HAVE you been able to track down a jar of Guinness-flavoured Marmite yet?

Ever since I read about this new "limited edition" taste sensation in the Echo on Monday I've been scouting supermarket aisles in the hope of tracking some down.

You see, I've always had a bit of thing about unusual flavours. Perhaps it goes back my first bag of cheese and onion crisps.

In those days, my dad played saxophone in an old-style dance band and would always bring home a bag of Smith's crisps for me.

Of course, crisps were just crisps back then (they came with a little blue bag of salt) and flavours didn't come in to it.

But then one day Dad, who'd been playing at a Freemasons' do, came home with a bag of cheese and onion and my life changed for ever.

Ever since then, it seems, I've had a childish yen for flavours just that little bit out of the ordinary.

For instance, while most of my friends hankered after fruit-flavoured Spangles, I preferred the Olde English variety. There were five or six different types in each tube and my favourite was the privet-green one that nobody else seemed to like.

Untypically for youngsters, I loved its medicinal taste - a strange preference that has followed me through life via root beer (the hint of toothpaste makes it much more interesting than cola) to Laphroaig whisky (which has a peaty suggestion of TCP you'll either love or hate).

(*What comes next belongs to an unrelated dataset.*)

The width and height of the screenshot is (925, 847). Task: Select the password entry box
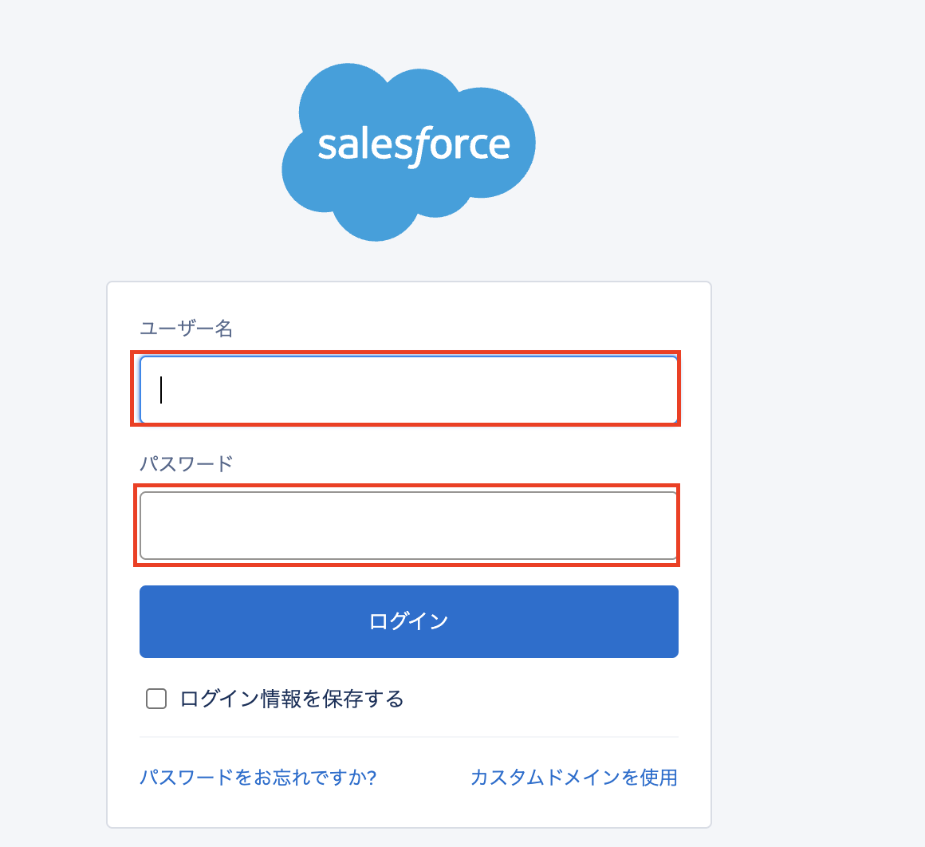coord(408,525)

One of the benefits of liking unusual flavours, of course, is that you can sometimes make a killing when a new product fails to capture the public imagination and the supermarkets mark down the price.

The Hartley's banana jam, I admit, was a mistake, but I can't get enough of the new line from Fox's (liquorice and aniseed, not mints). And I've just snapped up a couple of bottles of Tate and Lyle's festive syrup (rum and spice flavour), sadly discontinued but knocked down to a ridiculously low price at our local supermarket.

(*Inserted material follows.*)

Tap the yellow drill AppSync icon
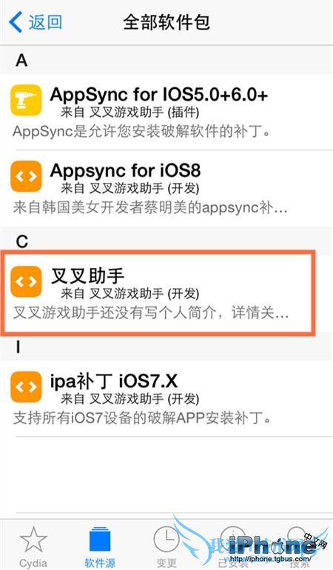This screenshot has height=570, width=333. pyautogui.click(x=26, y=101)
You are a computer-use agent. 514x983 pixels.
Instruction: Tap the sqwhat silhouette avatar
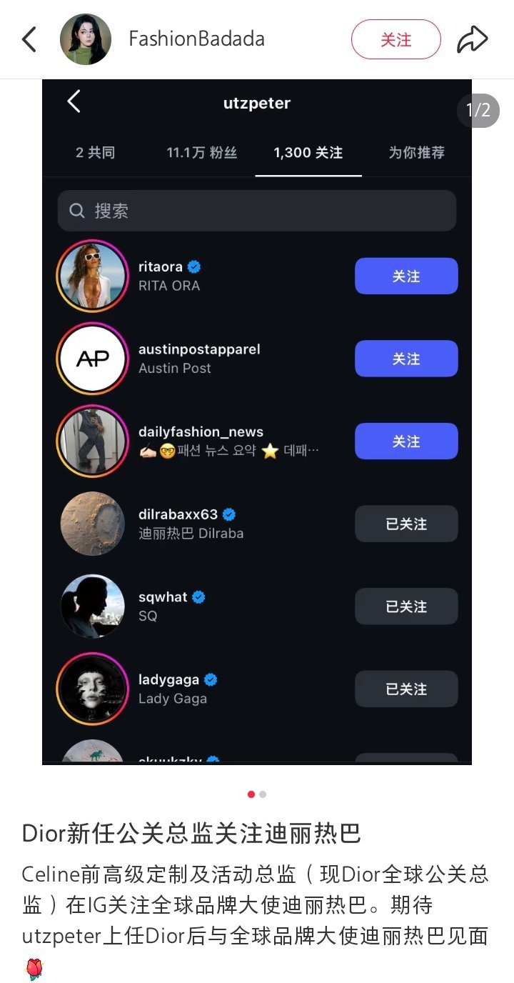[92, 606]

Oddly, my taste for unusual flavours has never really extended to experimentation with meat, and certainly not insects, so I'd fail miserably at a Bush Tucker Trial.

Having said that, however, I must admit to being intrigued by a new line of confectionery spotted in the Food Hall at Fortnum and Mason's on a recent trip to London.

The transparent amber slab of sugar candy, about the size of a bar of soap, wasn't in the least out of the ordinary but the scorpion "preserved" in the middle certainly added an element of novelty.

I'm not sure whether I'd like scorpion flavour or not. But at least I could use the sting to pick my teeth once I'd crunched my way through the sugar candy.